There hasn’t been an earthquake or a building-collapse, but if there were, Dare could save lives with the help of a little robot he carries in a pouch that hangs below his belly.
It’s called Canine Assisted Robot deployment. When a rescue dog finds someone it barks and this triggers the pouch containing a robot to drop, and it could be a lifeline for someone who has been trapped alone underneath a collapsed building or a pile of rubble after an earthquake or another kind of disaster.
“Imagine if you could drop a water bottle and let them know, we’ll be back for you, we’re coming,” said Alex Ferworn, the Ryerson computer science professor who developed the technology. “That might be the difference between life and death. You may be in there for 48 hours. You feel horrible. You think you’re going to die. No one knows where you are. You’re really happy when the dog arrives.”
But, Ferworn explained, a rescue dog sometimes leaves a survivor once they find them and often human rescue teams can’t reach them immediately. The robot is designed to combat that.
The project was selected as one of five finalists for Science Slam, a European Union-sponsored competition in Washington, D.C. If Ferworn wins, he’ll travel to Belgium to present at a research conference with scientists from around the world.
The device could also be used to carry things such as medical supplies or a walkie-talkie, or it could be used to survey the area where the survivor is trapped, providing video to the rescue team.

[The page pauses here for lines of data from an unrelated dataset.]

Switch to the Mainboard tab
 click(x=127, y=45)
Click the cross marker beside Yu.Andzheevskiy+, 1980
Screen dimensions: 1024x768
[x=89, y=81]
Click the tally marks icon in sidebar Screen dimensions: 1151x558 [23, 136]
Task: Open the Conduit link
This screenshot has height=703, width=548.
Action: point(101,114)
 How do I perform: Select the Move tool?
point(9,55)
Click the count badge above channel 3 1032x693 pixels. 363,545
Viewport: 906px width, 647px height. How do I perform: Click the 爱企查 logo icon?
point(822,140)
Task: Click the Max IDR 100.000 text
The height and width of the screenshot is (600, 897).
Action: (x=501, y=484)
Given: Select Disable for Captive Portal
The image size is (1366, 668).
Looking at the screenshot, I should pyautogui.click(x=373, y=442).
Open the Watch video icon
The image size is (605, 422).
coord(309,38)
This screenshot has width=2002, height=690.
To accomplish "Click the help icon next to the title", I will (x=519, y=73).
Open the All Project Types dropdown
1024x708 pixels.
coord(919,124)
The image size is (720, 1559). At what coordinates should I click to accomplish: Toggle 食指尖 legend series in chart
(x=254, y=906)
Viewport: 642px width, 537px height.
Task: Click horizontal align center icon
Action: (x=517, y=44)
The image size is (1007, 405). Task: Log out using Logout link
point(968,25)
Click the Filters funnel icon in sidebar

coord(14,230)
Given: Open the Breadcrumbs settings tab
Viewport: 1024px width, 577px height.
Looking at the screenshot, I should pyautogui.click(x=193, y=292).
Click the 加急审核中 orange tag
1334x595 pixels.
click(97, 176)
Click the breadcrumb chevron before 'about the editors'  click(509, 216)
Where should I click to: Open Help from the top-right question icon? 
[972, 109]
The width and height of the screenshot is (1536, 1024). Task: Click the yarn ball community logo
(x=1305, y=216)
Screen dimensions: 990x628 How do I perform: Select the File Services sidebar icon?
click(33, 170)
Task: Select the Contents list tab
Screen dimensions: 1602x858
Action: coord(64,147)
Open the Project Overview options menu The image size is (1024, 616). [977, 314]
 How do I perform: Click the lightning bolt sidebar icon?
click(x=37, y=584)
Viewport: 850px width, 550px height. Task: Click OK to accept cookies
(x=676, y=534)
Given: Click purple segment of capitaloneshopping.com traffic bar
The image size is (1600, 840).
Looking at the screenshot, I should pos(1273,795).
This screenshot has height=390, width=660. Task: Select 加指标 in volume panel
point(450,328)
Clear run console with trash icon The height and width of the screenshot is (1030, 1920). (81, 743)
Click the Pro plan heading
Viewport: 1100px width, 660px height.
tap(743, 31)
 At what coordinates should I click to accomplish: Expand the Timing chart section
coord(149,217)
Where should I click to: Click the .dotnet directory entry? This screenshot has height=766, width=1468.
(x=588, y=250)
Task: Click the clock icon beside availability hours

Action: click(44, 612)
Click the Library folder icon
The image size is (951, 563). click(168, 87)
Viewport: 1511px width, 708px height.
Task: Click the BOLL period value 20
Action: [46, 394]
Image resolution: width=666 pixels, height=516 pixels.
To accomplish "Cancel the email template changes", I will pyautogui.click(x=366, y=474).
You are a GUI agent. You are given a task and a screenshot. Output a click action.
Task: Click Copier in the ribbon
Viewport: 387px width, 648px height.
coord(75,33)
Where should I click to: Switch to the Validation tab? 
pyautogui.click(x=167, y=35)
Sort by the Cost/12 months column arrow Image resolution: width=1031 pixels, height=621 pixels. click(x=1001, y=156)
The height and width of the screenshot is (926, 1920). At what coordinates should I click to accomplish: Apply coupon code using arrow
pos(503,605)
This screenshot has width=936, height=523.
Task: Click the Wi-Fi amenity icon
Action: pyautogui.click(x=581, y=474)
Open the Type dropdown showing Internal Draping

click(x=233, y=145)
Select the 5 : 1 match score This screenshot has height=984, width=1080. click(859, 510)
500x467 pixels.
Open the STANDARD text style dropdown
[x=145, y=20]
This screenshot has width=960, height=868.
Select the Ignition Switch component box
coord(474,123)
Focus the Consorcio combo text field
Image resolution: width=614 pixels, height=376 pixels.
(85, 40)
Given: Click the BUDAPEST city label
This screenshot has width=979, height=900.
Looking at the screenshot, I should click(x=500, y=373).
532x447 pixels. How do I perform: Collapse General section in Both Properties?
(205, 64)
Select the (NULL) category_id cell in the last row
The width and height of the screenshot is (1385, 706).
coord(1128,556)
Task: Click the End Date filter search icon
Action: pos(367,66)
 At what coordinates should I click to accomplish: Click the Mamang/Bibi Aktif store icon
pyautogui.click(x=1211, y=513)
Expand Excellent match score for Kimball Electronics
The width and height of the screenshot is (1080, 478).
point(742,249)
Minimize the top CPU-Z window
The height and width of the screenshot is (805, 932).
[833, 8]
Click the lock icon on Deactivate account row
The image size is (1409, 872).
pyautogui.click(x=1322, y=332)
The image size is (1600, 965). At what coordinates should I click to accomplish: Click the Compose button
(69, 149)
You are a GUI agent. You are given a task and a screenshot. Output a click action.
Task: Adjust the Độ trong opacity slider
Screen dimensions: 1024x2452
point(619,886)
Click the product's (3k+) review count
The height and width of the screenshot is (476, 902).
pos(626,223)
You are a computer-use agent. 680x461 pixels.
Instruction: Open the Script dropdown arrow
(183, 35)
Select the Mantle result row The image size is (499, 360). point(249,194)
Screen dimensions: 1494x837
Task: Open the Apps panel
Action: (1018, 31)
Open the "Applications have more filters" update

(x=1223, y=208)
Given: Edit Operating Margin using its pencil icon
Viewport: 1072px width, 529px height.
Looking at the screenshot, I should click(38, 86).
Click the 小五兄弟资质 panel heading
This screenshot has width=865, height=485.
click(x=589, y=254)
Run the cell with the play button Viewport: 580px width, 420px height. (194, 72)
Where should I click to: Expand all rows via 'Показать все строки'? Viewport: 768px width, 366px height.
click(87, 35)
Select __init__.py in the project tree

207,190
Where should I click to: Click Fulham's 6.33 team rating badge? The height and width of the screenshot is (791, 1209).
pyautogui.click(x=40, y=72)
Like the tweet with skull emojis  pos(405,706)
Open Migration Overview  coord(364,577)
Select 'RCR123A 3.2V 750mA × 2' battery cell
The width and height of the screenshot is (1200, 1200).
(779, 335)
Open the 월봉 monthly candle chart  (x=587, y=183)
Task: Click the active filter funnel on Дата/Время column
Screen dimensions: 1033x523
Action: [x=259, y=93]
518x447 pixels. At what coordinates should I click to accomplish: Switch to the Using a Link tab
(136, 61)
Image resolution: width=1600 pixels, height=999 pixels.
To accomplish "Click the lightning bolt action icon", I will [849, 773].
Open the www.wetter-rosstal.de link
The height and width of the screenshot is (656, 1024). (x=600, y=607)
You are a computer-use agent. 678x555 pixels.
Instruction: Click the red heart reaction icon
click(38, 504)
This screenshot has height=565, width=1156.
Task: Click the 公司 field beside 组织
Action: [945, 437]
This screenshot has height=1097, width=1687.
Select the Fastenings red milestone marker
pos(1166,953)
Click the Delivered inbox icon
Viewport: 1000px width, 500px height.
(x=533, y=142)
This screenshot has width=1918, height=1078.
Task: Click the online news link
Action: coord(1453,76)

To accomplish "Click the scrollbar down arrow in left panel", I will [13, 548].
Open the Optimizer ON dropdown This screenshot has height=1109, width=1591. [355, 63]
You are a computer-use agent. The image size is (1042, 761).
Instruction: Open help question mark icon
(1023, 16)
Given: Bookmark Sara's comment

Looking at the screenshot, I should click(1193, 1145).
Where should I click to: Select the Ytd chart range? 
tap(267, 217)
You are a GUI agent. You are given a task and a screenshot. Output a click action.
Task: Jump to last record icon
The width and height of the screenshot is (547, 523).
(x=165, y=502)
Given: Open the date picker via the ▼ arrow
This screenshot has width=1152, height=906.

It’s the culmination of a series of projects Ferworn and a group of master’s and PhD students in the electrical engineering and computer science departments have been working on since 2005.
“We started with the idea of building walking robots but we realized there are a lot of people building walking robots and they don’t work very well,” Ferworn said.
One of his students then suggested using dogs since they already know how to walk.
“And the beauty of this is you have to communicate with the dog. Most people give commands to dogs,” Ferworn said. “But now dogs are giving commands to an object.”
Jimmy Tran is a grad student who has been involved with canine rescue technology since the beginning.
Tran travels with Ferworn around North America testing their robotic systems on different sites such as Disaster City in Texas, which is complete with a mock rail disaster and collapsed mall. They are in regular contact with officials in the United States from FEMA (the Federal Emergency Management Agency).
His next step is to turn the prototype into a marketable reality.
“I’m going to re-engineer it so that it works robustly in the field, Ferworn said. “The urban search and rescue environment is harsh so it has to work all the time under various conditions…eventually we’ll be able to sell it to any search and rescue team that wants to buy it.”
Dare, who is 98 in dog years, won’t be going to Washington. After working with the program for eight successful years, he’s now retired.
“We had him up at Elliot Lake, at the collapsed mall. He was involved in locating persons in that,” said his handler, Dan Bailey.
Dare also found two people buried in the rubble at an explosion in a Woodstock apartment building in 2011.
The OPP was going to take a previous version of the project with them to Haiti to assist in canine search and rescue after the 2010 earthquake.
Unfortunately the whole operation was eventually called off.
But for everyone involved with the project, helping in a real disaster is the real goal.
“If I can save a life, that’s amazing,” said Ferworn.
If he can do it with a robot attached to a dog, that’s even more amazing.